His focus was on the B2B buyer, or “buyer enablement.” And at a time when customer experience is at the forefront, perhaps that’s exactly the point.

The B2B buying journey poses a unique set of problems when compared to B2C counterparts. The sales cycle is often longer, and there’s much more money on the table (millions, if you’re an enterprise buyer). Multiple stakeholders, often spanning multiple teams, are involved in the purchasing decision. Commitments are investments — ones that can last years, with a vendor/client relationship often viewed as a long-term partnership, rather than just a transaction.

But, Adamson argues, “the infrastructure that we have built is no longer consistent with how customers want to buy.” Sales and Marketing workflows have traditionally been considered linear. Marketing teams work to engage, nurture, and qualify leads, which are then passed on to Sales to close the deal. Then, after the deal is won, efforts are put in to keep customers happy, in hopes of continued loyalty.

The customer journey however, isn’t linear.

“It’s more like a big bowl of spaghetti,” Adamson said. Buyers are constantly shifting between different stages — evaluating and re-evaluating; researching; and validating their decisions.


For the buyer, internal process can be impossibly complex, with tiers of red tape to fight through before coming to a final purchasing decision. Gartner research found 77 percent of buyers reported high purchase difficulty. The headache for buyers, Adamson says, is evident: the term “I never want to do this again” sometimes echoed to describe the buying process. And even though those internal challenges may have nothing to do with the quality of sales and marketing efforts, vendors still feel the impact.

“Your customers’ buying difficulty has a significant impact on your organization,” Adamson said. The question vendors must now ask themselves is “…To what degree is your customers’ struggle to buy impacting your ability to grow?”

The shift toward buyer enablement

Adamson broke down the modern B2B buying journey into six steps, or “jobs:”

  • Problem identification
  • Solution exploration
  • Requirements building
  • Supplier selection
  • Validation
  • Consensus creation

Though some of these steps (like “problem identification, for example) may seem like a linear move (after all, you can’t start searching for a solution until you’ve identified problem, right?) all steps are being continuously revisited throughout the entire journey, with validation and consensus creation serving as the backbone to solidify decision-making.

The challenge for Sales and Marketing teams, Adamson says, is understanding the pain points associated with each “job,” and taking proactive steps to create an easier process for buyers.

Aligning teams for buyer enablement

The secret weapon, Adamson says, is accessibility to information.

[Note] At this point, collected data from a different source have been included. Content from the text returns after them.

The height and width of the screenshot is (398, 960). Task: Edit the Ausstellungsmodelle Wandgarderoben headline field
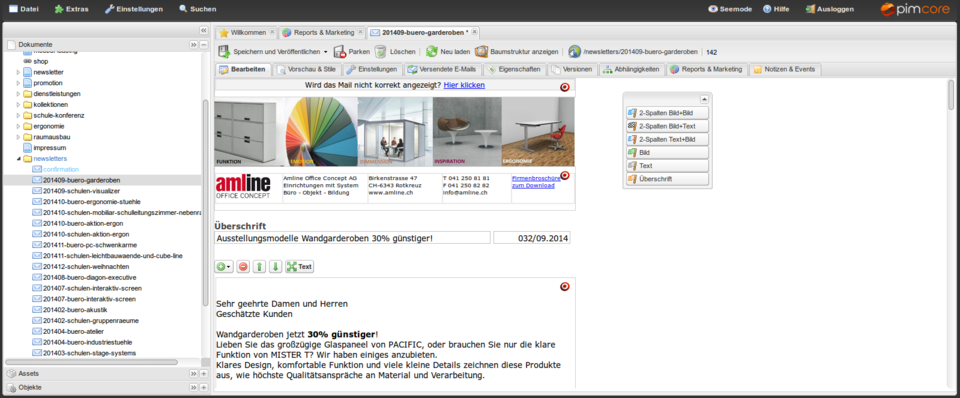(353, 238)
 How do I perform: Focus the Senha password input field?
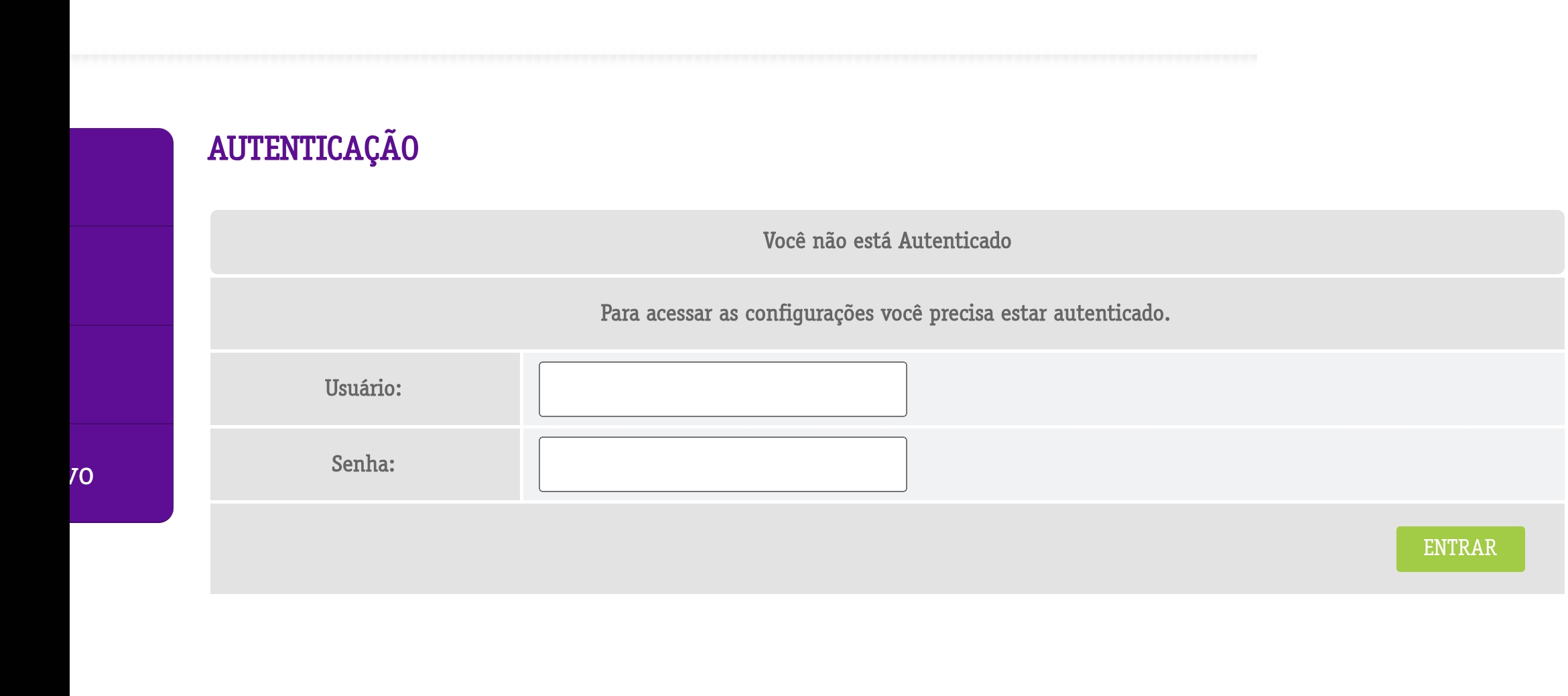click(x=722, y=464)
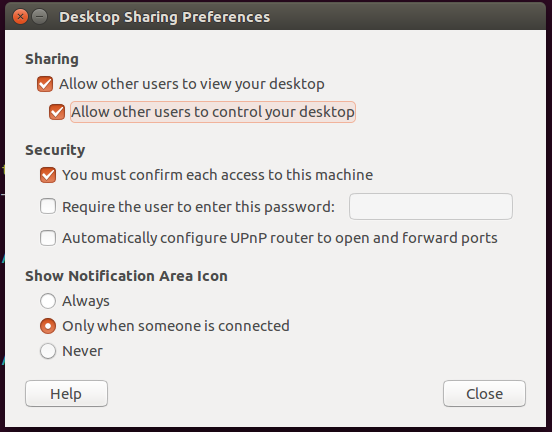Open the Help button
The image size is (552, 432).
[x=67, y=394]
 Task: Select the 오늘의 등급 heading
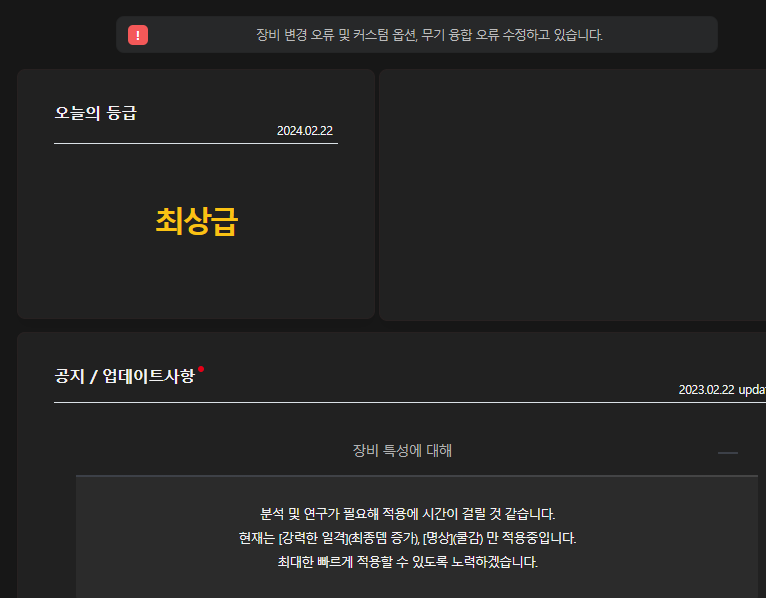click(96, 112)
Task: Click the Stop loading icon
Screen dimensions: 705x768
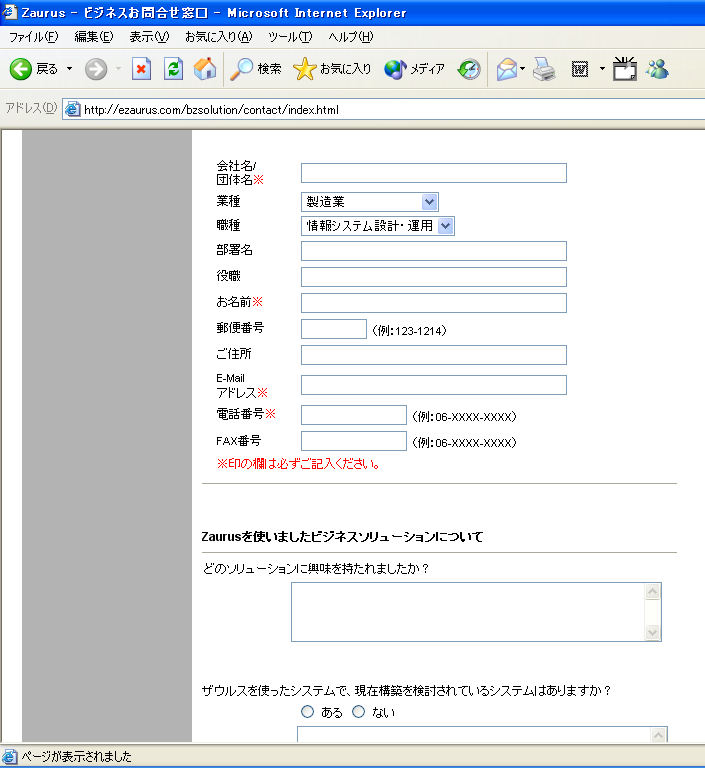Action: [142, 69]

Since the buyer journey is no longer linear, the divide between Sales and Marketing is increasingly blurred, with both teams working across all stages of the cycle in tandem. According to Gartner research, buyers are generally “channel agnostic,” which means they’re engaging with both Sales reps and digital channels (driven by Marketing) to find the information they need to validate their decisions.

The problem Sales and Marketing teams need to overcome is providing accessibility to the right types of information customers are looking for.

“What your customers are looking for is not conversation, it’s for information,” Adamson said.

Streamlining search by providing simple access to information that directly addresses specific pain points can help develop a positive buyer outlook and speed up the buying process. Developing this type of content needs to be done across all channels, with the right content, delivered through the right channel, at the right time.

Easier said than done, of course. But the effort is worth the impact, Adamson says. Gartner research shows that buyers that are given “information that helps us advance” are three times more likely to feel as if they entered a “high-value, low-regret” deal. For vendors, this translates into higher customer confidence, more proactive word-of-mouth recommendations, and less churn.

“If we can provide information that helps them {the buyer} advance, that’s how we’re going to win,” Adamson said.